Mendes Wood DM is a contemporary art gallery founded in São Paulo in 2010. The gallery is known for exhibiting sculpture, paintings, video art, and installations and for representing Afro-Brazilian artists and 20th-century Brazilian works associated with self-taught artists, conceptual artists, and modernism. The gallery has locations in São Paulo, Brussels, Paris, and New York City.

== History ==
Mendes Wood DM was founded in São Paulo in 2010 by Pedro Mendes, Matthew Wood, and Felipe Dmab. Mendes and Wood, who met as philosophy of art students in Paris, initially began by representing the works of Brazilian sculptor Sônia Gomes in Paris. In 2010, Mendes and Wood partnered with Dmab to open the Mendes Wood DM gallery in São Paulo, gaining visibility as early supporters of Lucas Arruda, Paulo Nazareth, and Marina Perez Simão, for representing works by Tunga, and for being one of the few Brazilian galleries, at the time, representing Afro-Brazilian artists within Brazil and internationally.

- [ABOUT THIS TASK]
Continue the article on the Mendes Wood DM gallery, starting right after its last sentence.

- [RECORDS SUPPLIED]
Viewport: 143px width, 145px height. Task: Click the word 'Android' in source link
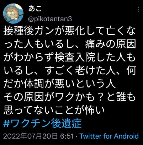[x=126, y=136]
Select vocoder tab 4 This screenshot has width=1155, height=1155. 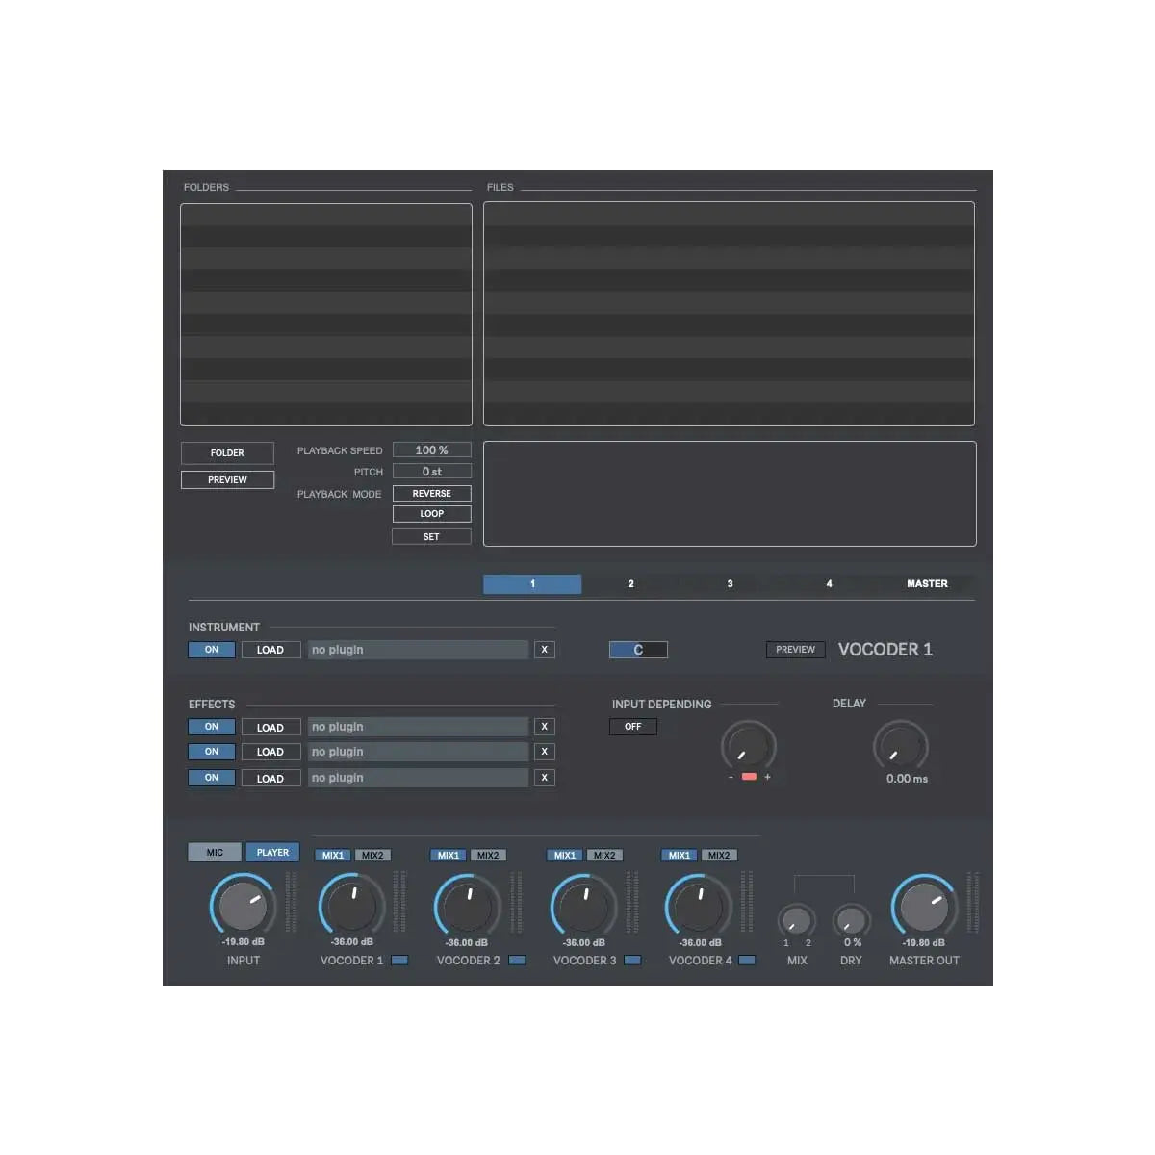[x=829, y=583]
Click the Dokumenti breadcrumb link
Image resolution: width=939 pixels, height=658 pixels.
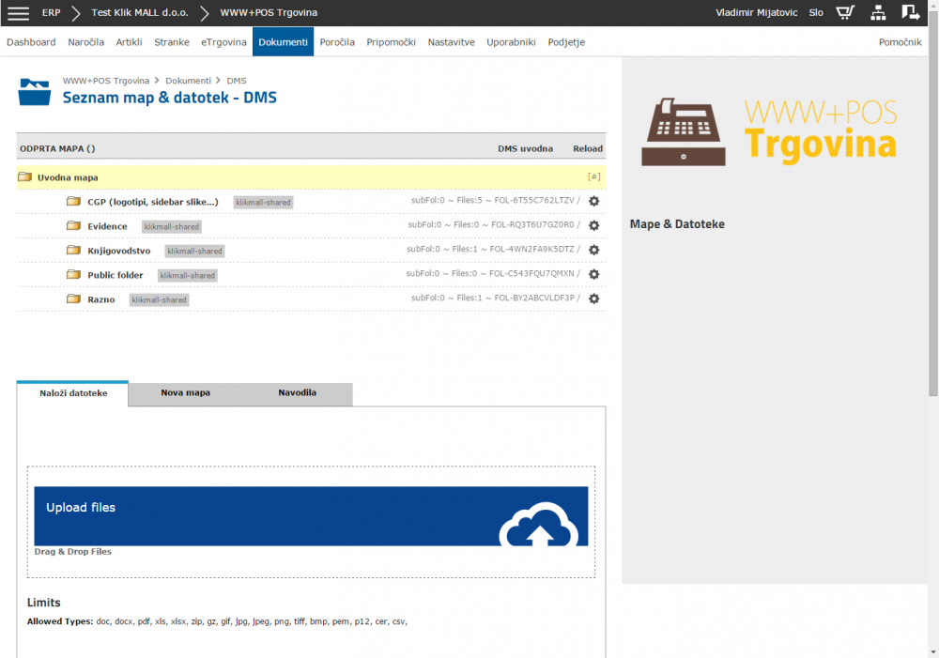tap(188, 81)
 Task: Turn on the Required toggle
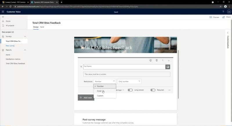[x=153, y=90]
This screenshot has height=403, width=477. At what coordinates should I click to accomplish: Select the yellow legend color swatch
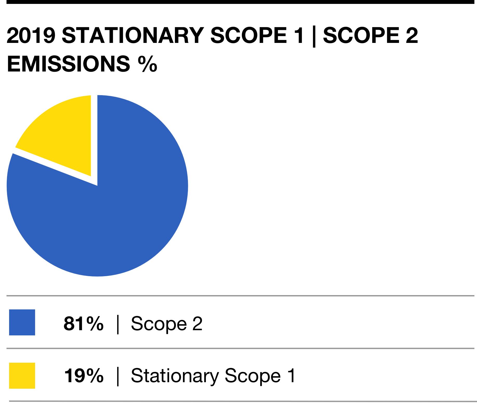click(x=22, y=376)
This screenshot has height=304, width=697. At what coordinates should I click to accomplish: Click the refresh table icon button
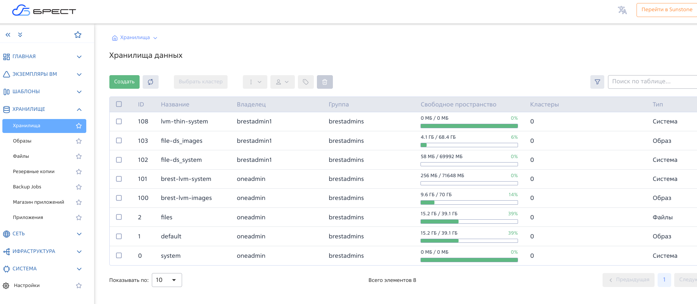click(150, 82)

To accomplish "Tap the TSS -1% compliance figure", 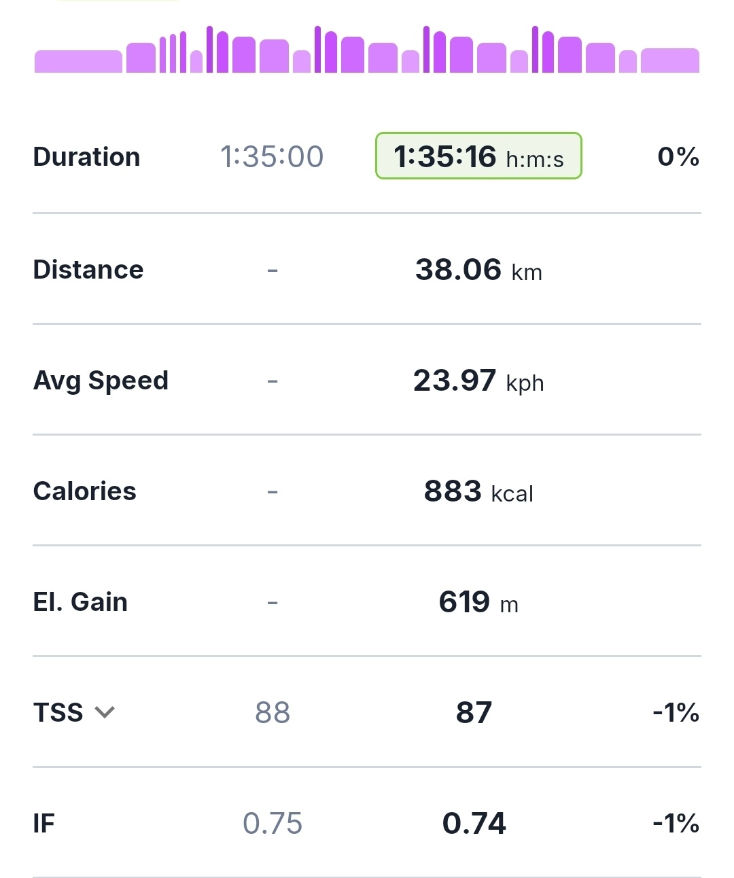I will point(676,712).
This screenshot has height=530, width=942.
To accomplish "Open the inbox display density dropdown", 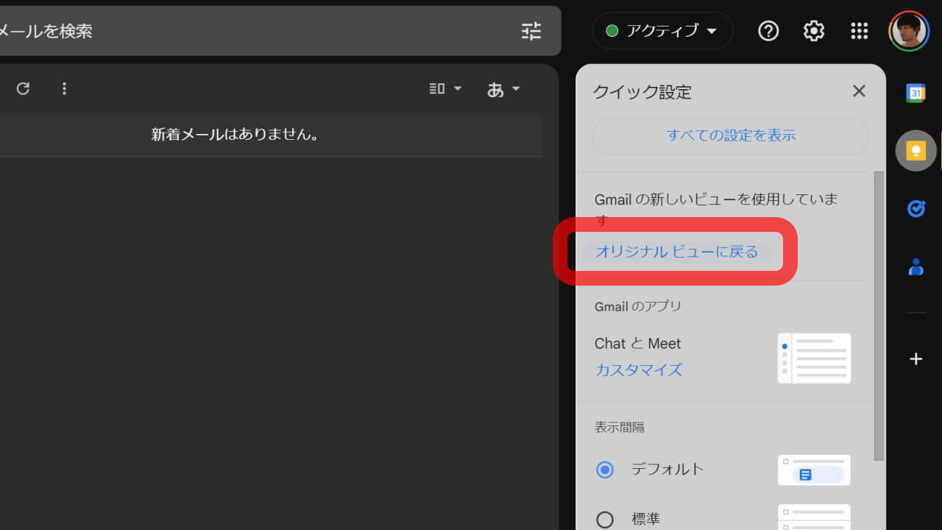I will [445, 88].
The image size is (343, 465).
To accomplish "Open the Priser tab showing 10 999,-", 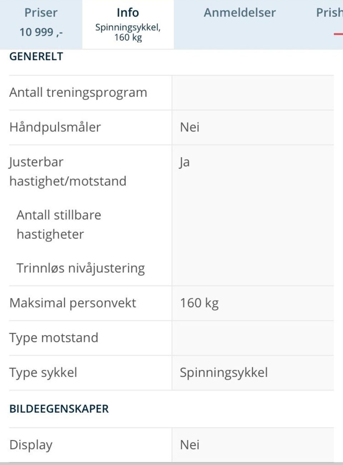I will point(41,24).
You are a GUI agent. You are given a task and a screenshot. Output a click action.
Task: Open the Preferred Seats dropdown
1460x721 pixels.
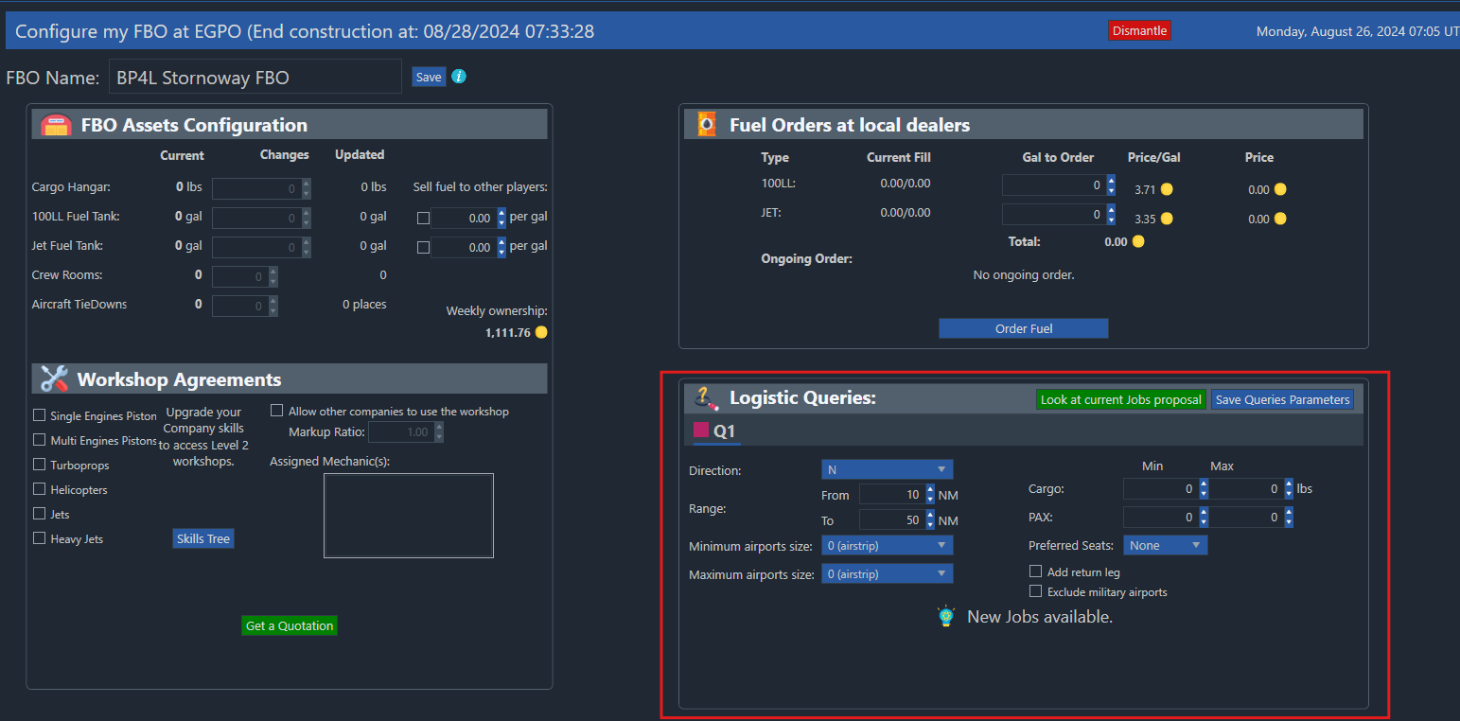point(1165,545)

- [RESPONSE BOX]
In 2017, Mendes Wood DM opened a location in Brussels with founding partner Carolyn Drake Kandiyoti. That same year, the gallery collaborated with a German gallery, Galerie Michael Werner, to open Hic Svnt Dracones, a project space on East 66th Street in New York City. In 2018, Mendes Wood DM was incorporated as a mainstay in the Art Basel international art fair. A permanent New York City branch was opened on Walker Street in 2022. The inaugural show was dedicated to Brazilian artist Paulo Nazareth. Mendes Wood DM's collaborations with Nazareth, and other artists, have focused on post-colonial power relations and the socio-political facets of migration.

In 2023, the gallery opened a branch in the Marais district of Paris in a renovated 18th-century building on the Place des Vosges. The first Paris exhibition, curated by Fernanda Brenner and titled “I See No Difference Between a Handshake and a Poem” exhibited works by approximately 50 artists, including Lucas Arruda, Paulo Nazareth, Kishio Suga, Letícia Ramos, Luiz Roque, Patricia Leite, Pol Taburet, Nina Canell, Runo Lagomarsino, Tosh Basco, Michael Dean, Marguerite Duras, and Lygia Pape.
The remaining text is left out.